Before that, let\’s first understand the reason behind the plunge in the prices of smallcap and midcap stocks in the stock market.
- Small and midcap stocks took a big hit post the IL&FS default in September 2018, resulting in a liquidity crunch among non-banking finance companies (NBFC). Due to this, banks turned wary of lending to them. As a result, there was a massive sell-off in NBFC stocks, which then spread like wildfire to the rest of the market.
- SEBI\’s directive asking mutual funds to re-classify the holdings of their schemes as large, mid and smallcap stocks, added fuel to the fire as mutual fund houses recategorized their schemes to comply with the instructions.
- A slowdown in the economy and a series of corporate bond defaults one after the other prompted investors to dump their small and midcap stock and play safe by investing in large caps companies.
Large caps stocks too had taken a hit post IL&FS default and accompanying credit crunch in the market. However, in the last few months, they have not only recovered but also out-performed. On the contrary, recovery in small and midcap stocks in the stock market in India has been very selective.
A look at the below graphs reveals that Nifty midcap and smallcap index has hugely underperformed in comparison with Nifty 50.
Nifty Smallcap 100
Nifty Smallcap 100 corrected from 9,580.30 on 15th Jan 2018 to a low of 5,207.15 on 22nd Aug 2019 and is currently trading at 6,190.80 as on 11th Feb 2020.
Nifty Midcap 50
From a high of 5,702.70 on 8th Jan 2018, the Nifty Midcap 50 corrected to a low of 4,120.39 on 22nd Aug 2019 and is currently trading at 4,948.40 as on 11th Feb 2020.
Compare this with Nifty which corrected from 11,130.40 on 29th Jan 2018 to 10,030 on 26th Oct 2018. It not only recovered, but also touched new highs of 12,430.50 on 17th Jan 2020.
This circles back to the old question: Should you invest in smallcap and midcap stocks in the stock market in India now?
They Are Available At Attractive Valuations
Many midcap and smallcap stocks which corrected sharply are currently available at attractive valuations now in the stock market.
The Economy Is Showing Signs Of Recovery
Let\’s look at some data which validates this.
- We are witnessing an increase in passenger cars and utility vehicle sales of India\’s largest car maker Maruti Suzuki.
- Recovery In Corporate Earnings For The Quarter Ending Dec 31, 2019
The above pointers indicate that the worst may be behind us. As the economy recovers further, the earnings growth of mid and smallcap companies are also expected to increase as they are closely linked to the domestic economy.
Positive Measures Introduced in Budget 2020
To boost the participation of FPI and FII investors in the stock markets in India, the government has introduced a series of measures in the Budget 2020. These measures include removal of Dividend Distribution Tax for corporates, increase in foreign portfolio investor\’s limit in corporate bonds and 100% tax exemption for sovereign wealth funds for investments in priority sectors.

■ Data for review ■

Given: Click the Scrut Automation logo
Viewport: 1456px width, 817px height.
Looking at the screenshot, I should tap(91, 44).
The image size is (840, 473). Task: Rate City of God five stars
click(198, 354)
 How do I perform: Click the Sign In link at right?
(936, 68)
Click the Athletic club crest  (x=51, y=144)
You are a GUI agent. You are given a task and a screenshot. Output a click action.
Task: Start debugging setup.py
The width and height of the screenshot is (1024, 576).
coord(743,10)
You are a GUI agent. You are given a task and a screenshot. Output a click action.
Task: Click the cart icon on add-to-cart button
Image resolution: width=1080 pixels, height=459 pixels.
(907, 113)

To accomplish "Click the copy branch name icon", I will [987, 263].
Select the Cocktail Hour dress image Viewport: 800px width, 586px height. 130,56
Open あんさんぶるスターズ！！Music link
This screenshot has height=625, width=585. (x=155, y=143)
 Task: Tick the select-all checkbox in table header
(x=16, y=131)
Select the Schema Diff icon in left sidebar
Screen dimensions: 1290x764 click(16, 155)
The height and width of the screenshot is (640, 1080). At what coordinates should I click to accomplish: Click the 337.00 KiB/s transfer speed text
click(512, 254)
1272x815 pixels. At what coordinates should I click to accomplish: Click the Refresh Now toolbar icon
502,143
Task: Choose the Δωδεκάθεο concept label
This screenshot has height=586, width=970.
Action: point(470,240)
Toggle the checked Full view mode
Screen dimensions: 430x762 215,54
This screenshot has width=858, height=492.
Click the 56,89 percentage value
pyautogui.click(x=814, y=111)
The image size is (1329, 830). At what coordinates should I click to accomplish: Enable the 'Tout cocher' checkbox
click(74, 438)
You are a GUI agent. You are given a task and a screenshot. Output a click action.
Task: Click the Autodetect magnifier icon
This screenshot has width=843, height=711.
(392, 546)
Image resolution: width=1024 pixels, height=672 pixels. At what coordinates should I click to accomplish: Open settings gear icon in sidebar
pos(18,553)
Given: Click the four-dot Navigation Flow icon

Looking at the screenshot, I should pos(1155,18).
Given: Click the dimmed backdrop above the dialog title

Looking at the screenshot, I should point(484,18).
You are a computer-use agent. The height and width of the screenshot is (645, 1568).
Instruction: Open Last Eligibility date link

■ Tasks to perform ■
1/ Translate this sentence from the text on smallcap and midcap stocks into Spanish: "Many midcap and smallcap stocks which corrected sharply are currently available at attractive valuations now in the stock market."
2/ List every measure that the text on smallcap and midcap stocks says the government introduced in the Budget 2020.
The records don't matter for what comes next.

■ Replies ■
1/ Muchas acciones de mediana y pequeña capitalización que cayeron bruscamente están disponibles actualmente a valoraciones atractivas en el mercado bursátil.

2/
- Removal of Dividend Distribution Tax for corporates
- Increase in foreign portfolio investor's limit in corporate bonds
- 100% tax exemption for sovereign wealth funds for investments in priority sectors